As the music started our Sopranos started moving to the music, a silent dance, Daniel joined in, all three were glowing, their smiles told me to join in… or risk a silent elbow! so of course I did. The Carmen overture finished and I heard Maestro, Director of Music and Conductor Paul Showell introduce me, I entered the stage to warm applause from what was now an excited and expectant audience. Behind me were 250 performing artists, the Eltham College Choir, the Eltham College Choral Society, the London Festival Sinfonia and our conductor Paul Showell.

I told our audience a little about our charity, our aims and ambitions, and asked them to be as generous as possible when leaving the hall. They were generous, extremely generous, and our bucket collection raised four times our target, thank you all so much.

Paul then introduced our Narrator, Ian Belsey. Ian guided us through the programme, helping us to understand the music and adding a little history where necessary in a humorous and informative way
from start to finish, Carmen to Finicull, Finicalar, we all experienced a magical performance of the highest quality by our solo artists, the London Festival Sinfonia, the Eltham Choral Society and the Eltham College Choir. It was a remarkable performance by any standard and we have been overwhelmed by messages of congratulation to the point that I will share one letter with you;

“I found the concert on Sunday at the Cadogan Hall by the Eltham College Choirs and the London Festival Sinfonia a revelation.
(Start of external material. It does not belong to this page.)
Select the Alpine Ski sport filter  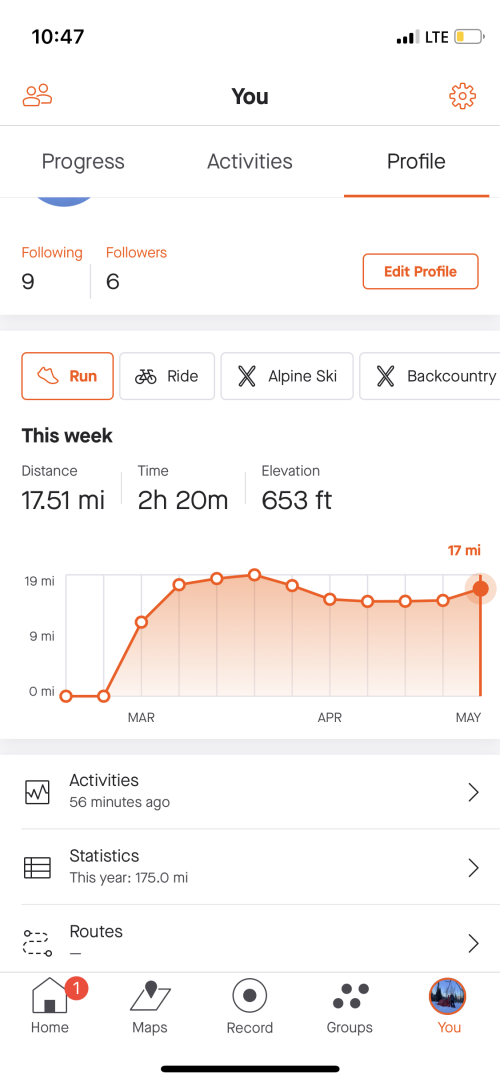pos(287,376)
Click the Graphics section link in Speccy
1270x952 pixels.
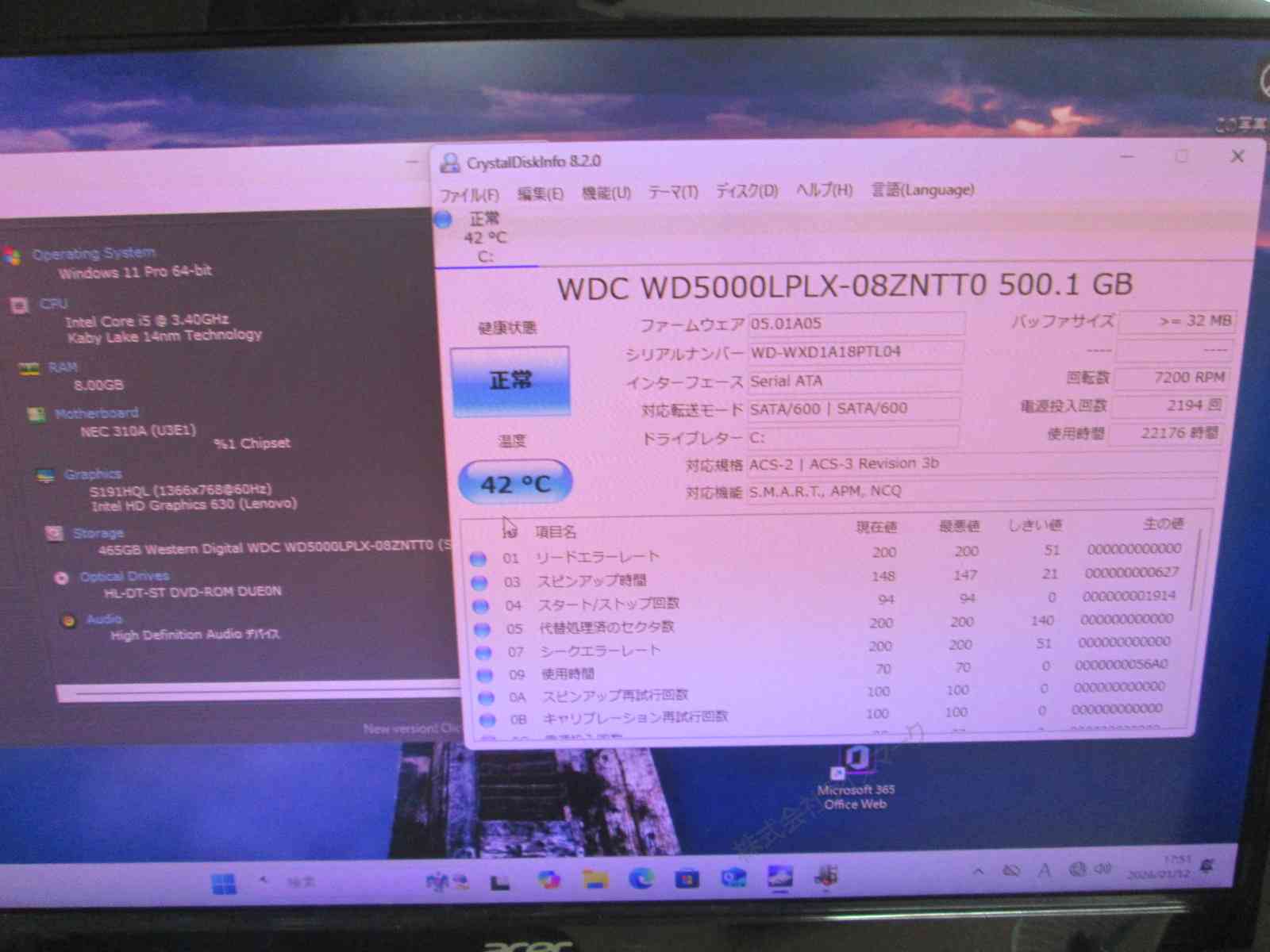click(x=93, y=474)
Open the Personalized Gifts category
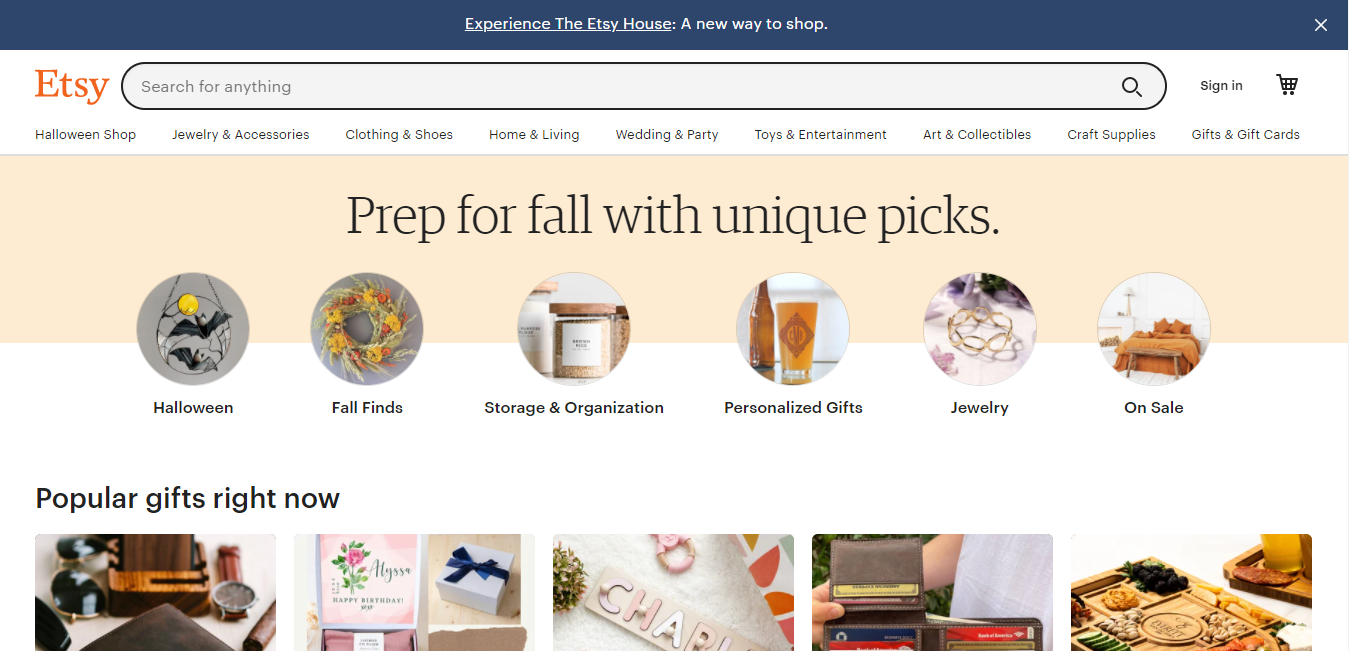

The Cadogan Hall seat and sight lines were comfortable and perfect, and the acoustics were excellent (also endorsed by Valery Gergiev no less, the great Russian conductor of the Marinsky Theatre of St Petersburg).

The concert began with the rousing overture to Carmen, followed by a great selection of operatic favourites from Nabucco, Tales of Hoffman, La Traviata, Smetana etc, etc.

When the orchestra and the audience are so close, the musical experience becomes powerful and uplifting in the extreme. In forty years of going to The Royal Opera House, Covent Garden I have never heard the choruses from Nabucco and Smetana so overwhelming or the anvil chorus from Il Travatore so electrifying.

The wonderful orchestra and magnificent choir sent rippling waves of musical power and energy into a very grateful audience. The excellent soloists gave beautiful renderings from Delibes, Handel and Offenbach’s Barcarolle with a Master of Ceremonies giving us delightful and interesting musical snippets to entertain us. It ended with the famous drinking song from La Traviata in which the whole company and audience joined in. Above all, the enthusiasm and passion of maestro Paul Showell who led and galvanised the whole evening to a momentous and unforgettable musical experience and a wonderful night to remember and for all of us the great privilege of being there”.